Re: [gdal-dev] Simple schema support for GeoJSON

Andreas Oxenstierna Fri, 21 Nov 2014 07:25:42 -0800

Hi

The normal reason to select GeoJSON for geoweb applications is that JSONis parsed directly by the web browser, i.e. you get JavaScript objectsdirectly digestable by your JavaScript code. This may be alsoconsiderable faster than parsing XML.

Bandwidth is more or less irrelevant in comparison.

Le vendredi 21 novembre 2014 15:35:43, Rahkonen Jukka (Tike) a écrit :

Hi,

I have no use for this feature myself but by reading various mailing lists
and forums I have learned that many people consider it is always a good
idea to read data for example from WFS services as GeoJSON instead of GML.

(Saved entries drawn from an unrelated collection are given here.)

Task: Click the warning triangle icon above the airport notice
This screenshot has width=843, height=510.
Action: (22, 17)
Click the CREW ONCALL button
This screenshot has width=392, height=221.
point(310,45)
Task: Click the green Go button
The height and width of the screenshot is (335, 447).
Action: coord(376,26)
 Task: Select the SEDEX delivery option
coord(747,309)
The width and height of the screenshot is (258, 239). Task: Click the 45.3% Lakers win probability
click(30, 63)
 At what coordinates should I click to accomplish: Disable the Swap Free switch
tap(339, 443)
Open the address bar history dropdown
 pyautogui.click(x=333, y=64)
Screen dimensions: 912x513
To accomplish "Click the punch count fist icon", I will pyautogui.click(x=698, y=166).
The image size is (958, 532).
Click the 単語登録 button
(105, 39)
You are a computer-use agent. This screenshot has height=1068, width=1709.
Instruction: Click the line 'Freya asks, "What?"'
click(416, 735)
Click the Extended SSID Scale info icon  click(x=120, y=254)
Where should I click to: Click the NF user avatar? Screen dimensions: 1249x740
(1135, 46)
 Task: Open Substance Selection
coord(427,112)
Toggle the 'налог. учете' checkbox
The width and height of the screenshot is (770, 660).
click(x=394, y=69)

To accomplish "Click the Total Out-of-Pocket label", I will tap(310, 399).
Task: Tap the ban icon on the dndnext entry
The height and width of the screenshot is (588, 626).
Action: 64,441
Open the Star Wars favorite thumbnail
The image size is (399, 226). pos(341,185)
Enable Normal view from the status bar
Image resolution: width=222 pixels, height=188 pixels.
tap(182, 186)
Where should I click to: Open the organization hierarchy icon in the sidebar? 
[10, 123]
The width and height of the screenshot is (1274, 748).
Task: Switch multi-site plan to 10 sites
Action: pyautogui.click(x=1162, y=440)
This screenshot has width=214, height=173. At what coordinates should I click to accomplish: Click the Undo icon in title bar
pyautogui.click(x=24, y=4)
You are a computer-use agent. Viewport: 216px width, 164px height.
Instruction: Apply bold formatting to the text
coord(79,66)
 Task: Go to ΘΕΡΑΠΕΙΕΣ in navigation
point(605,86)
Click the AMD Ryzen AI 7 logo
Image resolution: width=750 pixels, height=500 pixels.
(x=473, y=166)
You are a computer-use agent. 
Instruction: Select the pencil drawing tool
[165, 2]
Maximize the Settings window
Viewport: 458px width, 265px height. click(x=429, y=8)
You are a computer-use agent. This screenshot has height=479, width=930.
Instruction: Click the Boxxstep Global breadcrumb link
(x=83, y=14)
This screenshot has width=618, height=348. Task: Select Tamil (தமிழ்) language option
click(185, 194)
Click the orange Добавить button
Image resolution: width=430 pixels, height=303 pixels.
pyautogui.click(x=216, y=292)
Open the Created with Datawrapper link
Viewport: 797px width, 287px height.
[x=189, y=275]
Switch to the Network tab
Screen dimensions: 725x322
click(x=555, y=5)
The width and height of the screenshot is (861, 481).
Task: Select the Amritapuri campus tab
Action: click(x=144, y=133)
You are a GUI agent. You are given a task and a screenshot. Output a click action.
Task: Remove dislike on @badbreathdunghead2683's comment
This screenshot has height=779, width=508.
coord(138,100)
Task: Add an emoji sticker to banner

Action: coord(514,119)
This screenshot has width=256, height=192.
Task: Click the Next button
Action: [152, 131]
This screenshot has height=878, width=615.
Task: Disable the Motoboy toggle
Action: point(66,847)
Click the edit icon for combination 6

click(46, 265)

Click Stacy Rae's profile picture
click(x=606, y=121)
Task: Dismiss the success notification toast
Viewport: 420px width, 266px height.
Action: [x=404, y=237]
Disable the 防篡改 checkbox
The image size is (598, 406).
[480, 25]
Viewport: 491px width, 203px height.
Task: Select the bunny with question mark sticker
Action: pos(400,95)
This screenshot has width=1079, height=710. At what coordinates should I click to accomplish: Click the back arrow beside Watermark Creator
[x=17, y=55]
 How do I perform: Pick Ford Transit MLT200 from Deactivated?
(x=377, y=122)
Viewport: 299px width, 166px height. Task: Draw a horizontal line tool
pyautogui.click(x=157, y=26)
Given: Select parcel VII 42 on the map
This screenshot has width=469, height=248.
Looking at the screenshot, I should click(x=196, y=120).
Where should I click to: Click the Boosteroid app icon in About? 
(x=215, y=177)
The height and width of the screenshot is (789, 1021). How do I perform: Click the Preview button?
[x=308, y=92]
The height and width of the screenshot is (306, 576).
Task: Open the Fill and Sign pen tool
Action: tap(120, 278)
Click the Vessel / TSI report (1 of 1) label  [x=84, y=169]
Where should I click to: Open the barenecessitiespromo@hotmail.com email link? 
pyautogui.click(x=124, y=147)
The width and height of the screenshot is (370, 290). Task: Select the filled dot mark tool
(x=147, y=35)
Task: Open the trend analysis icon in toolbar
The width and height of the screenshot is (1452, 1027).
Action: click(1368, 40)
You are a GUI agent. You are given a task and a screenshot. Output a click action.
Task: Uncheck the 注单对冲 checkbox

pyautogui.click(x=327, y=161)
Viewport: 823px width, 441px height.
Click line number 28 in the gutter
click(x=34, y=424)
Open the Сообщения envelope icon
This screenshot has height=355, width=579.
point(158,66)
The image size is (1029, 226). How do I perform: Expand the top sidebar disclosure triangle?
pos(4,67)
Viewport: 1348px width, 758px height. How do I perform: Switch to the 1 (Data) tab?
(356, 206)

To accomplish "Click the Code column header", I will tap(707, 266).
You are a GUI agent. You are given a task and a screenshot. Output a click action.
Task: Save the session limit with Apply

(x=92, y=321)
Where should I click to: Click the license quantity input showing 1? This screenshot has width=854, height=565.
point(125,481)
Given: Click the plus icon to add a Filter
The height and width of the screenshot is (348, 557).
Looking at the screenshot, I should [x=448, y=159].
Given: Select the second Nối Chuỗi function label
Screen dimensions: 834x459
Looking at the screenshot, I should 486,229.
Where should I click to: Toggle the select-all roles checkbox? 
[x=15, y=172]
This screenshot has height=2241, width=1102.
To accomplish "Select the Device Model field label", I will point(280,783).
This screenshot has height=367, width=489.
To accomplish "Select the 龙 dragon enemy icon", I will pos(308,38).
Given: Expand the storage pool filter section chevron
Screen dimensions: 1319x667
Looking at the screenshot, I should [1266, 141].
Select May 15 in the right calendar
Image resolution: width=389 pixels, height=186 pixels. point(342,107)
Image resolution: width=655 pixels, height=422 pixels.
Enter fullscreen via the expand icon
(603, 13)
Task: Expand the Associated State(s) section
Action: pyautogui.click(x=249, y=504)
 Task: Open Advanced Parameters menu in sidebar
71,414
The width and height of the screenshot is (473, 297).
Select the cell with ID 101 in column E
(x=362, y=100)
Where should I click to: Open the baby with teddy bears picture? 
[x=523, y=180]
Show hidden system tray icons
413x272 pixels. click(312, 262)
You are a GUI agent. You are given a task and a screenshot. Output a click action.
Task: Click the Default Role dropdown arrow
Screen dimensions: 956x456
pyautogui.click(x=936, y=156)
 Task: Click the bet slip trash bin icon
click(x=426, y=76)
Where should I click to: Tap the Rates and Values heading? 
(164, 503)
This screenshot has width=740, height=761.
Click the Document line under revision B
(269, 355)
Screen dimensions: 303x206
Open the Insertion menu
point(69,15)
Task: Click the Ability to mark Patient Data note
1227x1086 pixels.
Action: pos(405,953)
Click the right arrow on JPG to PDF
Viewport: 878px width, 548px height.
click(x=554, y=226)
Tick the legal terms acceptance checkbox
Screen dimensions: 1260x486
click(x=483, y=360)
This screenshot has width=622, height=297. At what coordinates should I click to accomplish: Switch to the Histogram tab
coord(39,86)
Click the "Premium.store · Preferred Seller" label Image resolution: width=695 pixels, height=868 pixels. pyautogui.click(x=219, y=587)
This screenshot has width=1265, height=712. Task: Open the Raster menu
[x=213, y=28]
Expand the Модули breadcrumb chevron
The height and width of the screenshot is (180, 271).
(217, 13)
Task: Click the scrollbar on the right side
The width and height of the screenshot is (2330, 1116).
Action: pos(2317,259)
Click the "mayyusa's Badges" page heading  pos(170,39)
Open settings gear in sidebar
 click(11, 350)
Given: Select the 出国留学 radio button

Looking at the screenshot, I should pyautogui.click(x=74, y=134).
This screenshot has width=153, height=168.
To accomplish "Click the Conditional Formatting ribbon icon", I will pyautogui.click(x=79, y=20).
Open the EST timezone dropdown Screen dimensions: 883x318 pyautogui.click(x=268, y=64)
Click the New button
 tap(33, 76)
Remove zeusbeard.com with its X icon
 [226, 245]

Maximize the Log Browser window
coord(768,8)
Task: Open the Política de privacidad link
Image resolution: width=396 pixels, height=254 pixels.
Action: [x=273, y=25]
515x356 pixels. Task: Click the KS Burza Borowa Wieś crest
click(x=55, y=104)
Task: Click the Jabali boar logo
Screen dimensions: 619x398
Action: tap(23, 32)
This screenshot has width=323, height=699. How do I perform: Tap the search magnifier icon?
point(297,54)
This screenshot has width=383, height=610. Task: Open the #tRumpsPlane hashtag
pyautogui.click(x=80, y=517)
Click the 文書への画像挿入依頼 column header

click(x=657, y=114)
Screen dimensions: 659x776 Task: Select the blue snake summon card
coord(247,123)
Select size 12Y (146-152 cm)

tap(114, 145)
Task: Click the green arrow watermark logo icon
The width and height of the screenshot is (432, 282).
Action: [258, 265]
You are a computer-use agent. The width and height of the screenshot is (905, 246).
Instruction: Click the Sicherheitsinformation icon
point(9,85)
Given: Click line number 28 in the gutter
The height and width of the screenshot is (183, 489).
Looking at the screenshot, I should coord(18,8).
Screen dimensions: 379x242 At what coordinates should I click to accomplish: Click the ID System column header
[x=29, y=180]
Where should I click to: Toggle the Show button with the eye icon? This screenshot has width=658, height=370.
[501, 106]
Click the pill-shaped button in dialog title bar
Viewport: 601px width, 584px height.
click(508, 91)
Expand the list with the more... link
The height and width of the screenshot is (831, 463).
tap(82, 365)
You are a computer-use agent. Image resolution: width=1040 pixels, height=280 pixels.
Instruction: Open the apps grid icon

Because it consumes less bandwidth ?

For the record, if you try the following, it will use the GML schema for the 
user
exposed layer and will do a on-the-fly transform from the hidden GeoJSON layer 
schema
to the GML schema, similarly to the one you could do with a CAST/VRT.

$ ogrinfo 
"WFS:http://demo.opengeo.org/geoserver/wfs?service=wfs&version=1.0.0&request=getfeature&typename=topp:states&outputformat=json";
 -ro -al -where "STATE_NAME = 'California'"

Layer name: topp:states
Geometry: Multi Polygon
Feature Count: 1
Extent: (-124.391472, 32.535725) - (-114.124451, 42.002346)
Layer SRS WKT:
GEOGCS["WGS 84",
     DATUM["WGS_1984",
         SPHEROID["WGS 84",6378137,298.257223563,
             AUTHORITY["EPSG","7030"]],
         AUTHORITY["EPSG","6326"]],
     PRIMEM["Greenwich",0,
         AUTHORITY["EPSG","8901"]],
     UNIT["degree",0.0174532925199433,
         AUTHORITY["EPSG","9122"]],
     AUTHORITY["EPSG","4326"]]
gml_id: String (0.0)
STATE_NAME: String (0.0)
STATE_FIPS: String (0.0)
SUB_REGION: String (0.0)
STATE_ABBR: String (0.0)
LAND_KM: Real (0.0)
WATER_KM: Real (0.0)
PERSONS: Real (0.0)
FAMILIES: Real (0.0)
HOUSHOLD: Real (0.0)
MALE: Real (0.0)
FEMALE: Real (0.0)
WORKERS: Real (0.0)
DRVALONE: Real (0.0)
CARPOOL: Real (0.0)
PUBTRANS: Real (0.0)
EMPLOYED: Real (0.0)
UNEMPLOY: Real (0.0)
SERVICE: Real (0.0)
MANUAL: Real (0.0)
P_MALE: Real (0.0)
P_FEMALE: Real (0.0)
SAMP_POP: Real (0.0)
OGRFeature(topp:states):0
   gml_id (String) = (null)
   STATE_NAME (String) = California
   STATE_FIPS (String) = 06
   SUB_REGION (String) = Pacific
   STATE_ABBR (String) = CA
   LAND_KM (Real) = 403970.143
   WATER_KM (Real) = 20023.368
   PERSONS (Real) = 29760021
   FAMILIES (Real) = 7139394
   HOUSHOLD (Real) = 10381206
   MALE (Real) = 14897627
   FEMALE (Real) = 14862394
   WORKERS (Real) = 11306576
   DRVALONE (Real) = 9982242
   CARPOOL (Real) = 2036025
   PUBTRANS (Real) = 685797
   EMPLOYED (Real) = 13996309
   UNEMPLOY (Real) = 996502
   SERVICE (Real) = 3664771
   MANUAL (Real) = 1798201
   P_MALE (Real) = 0.501
   P_FEMALE (Real) = 0.499
   SAMP_POP (Real) = 3792553
   MULTIPOLYGON (((....)))

I can easily imagine that there will be troubles with guess-by-data method
if they are making subsequent requests from the service. For example
strings which are all numbers but which may contain leading zeroes are
saved either to integers or strings  if leading zeroes are interpreted
right at all.

In JSON, "00123" and 00123 are different objects. So a string with leading zeros should be 
serialized as "00123" and not 00123. If it is serialized as "00123", the GeoJSON driver 
will interpret it as a
string.

Or floats which do not always contain decimals, or list
attributes which sometimes have only zero or one member.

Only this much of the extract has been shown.